Alvin again raised the weapon he carried high in the air as the criminals grabbed him. He could feel it wriggle about, and he had to tighten his grip to keep from dropping it. It made a hollow, rattling sound.

His body was writhing, too, the muscles growing larger and firmer, confusing the thugs and causing them to loosen their grasp on him, if only for a moment. That’s when Alvin swung his walking stick downward, deftly releasing the sword end of it from the scabbard. The thugs took a few tentative steps backwards.

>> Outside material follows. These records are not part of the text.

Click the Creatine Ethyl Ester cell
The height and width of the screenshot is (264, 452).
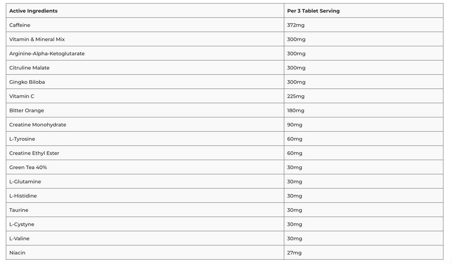click(145, 153)
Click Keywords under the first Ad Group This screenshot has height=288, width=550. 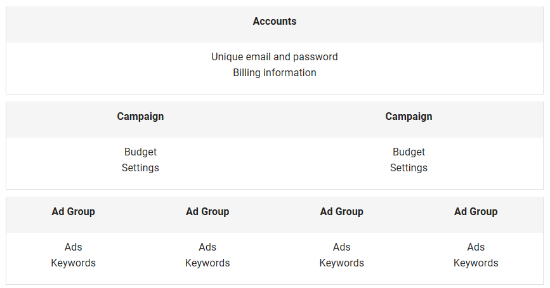click(x=74, y=263)
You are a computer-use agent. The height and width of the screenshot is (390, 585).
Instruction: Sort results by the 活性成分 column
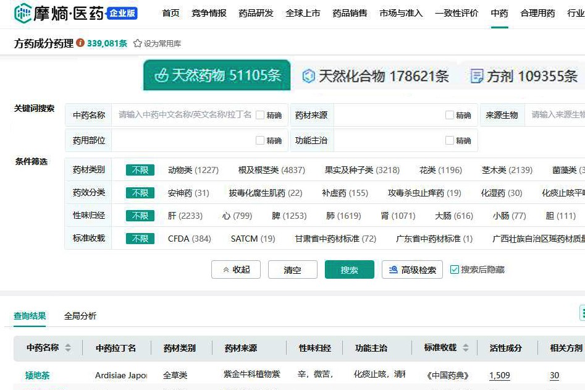coord(507,347)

“Now see here,” Alvin growled. "I’m… I am a gentleman.” (Was he?) Another thought occurred, which seemed crazy to him, but he wound up vocalizing it anyway: “I am perfectly within my rights to slice you three into ribbons and the magistrate would not say ‘Boo’ about it. So see to it you don’t bother one of your betters ever again.” These last few words were a bit muddled, as there was something in his mouth. Hair, it felt like. But he swung the sword at them a few times, and that seemed to convey his message well enough. With yelping apologies, the three criminals slunk back into the crowd.

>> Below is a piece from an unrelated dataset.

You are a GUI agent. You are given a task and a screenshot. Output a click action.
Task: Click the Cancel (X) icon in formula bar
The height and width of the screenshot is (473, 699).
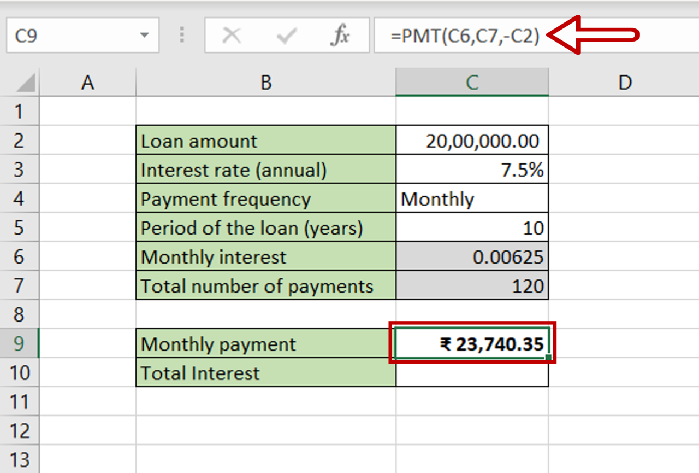pos(232,35)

The confrontation had left Alvin extremely agitated. Spitting, he tried to clear the hair from his mouth. To his surprise, it was attached to his upper lip. There was a great quantity of it, actually. A mustache, and a big one, getting bigger all the time. He parted it in the middle to clear it from his lips. The tips were coated in a waxy substance. Without thinking, he gave the tips a playful twist. It was an impressive handlebar mustache, he had to admit.

Still, his outfit was buffoonish. He was haunted by the notion that somebody might recognize him, even if he couldn’t think of anyone he knew who lived in London. Still, he decided to hide in an alleyway until he could figure things out.

It was cooler in the alley. But even there, he couldn’t be alone. A theatrically made-up woman in a frilly purple dress was getting drilled by a sailor, her back smashed against a brick wall. The seaman’s face was buried in her ample tits. Taking note of Alvin, she said, “You’ll have to wait your turn, sir. Or should I visit you at Sanger’s Circus?” Her quip caused her to laugh uproariously, while the sailor ceased smothering himself in her breasts long enough to shoot Alvin a hateful glare.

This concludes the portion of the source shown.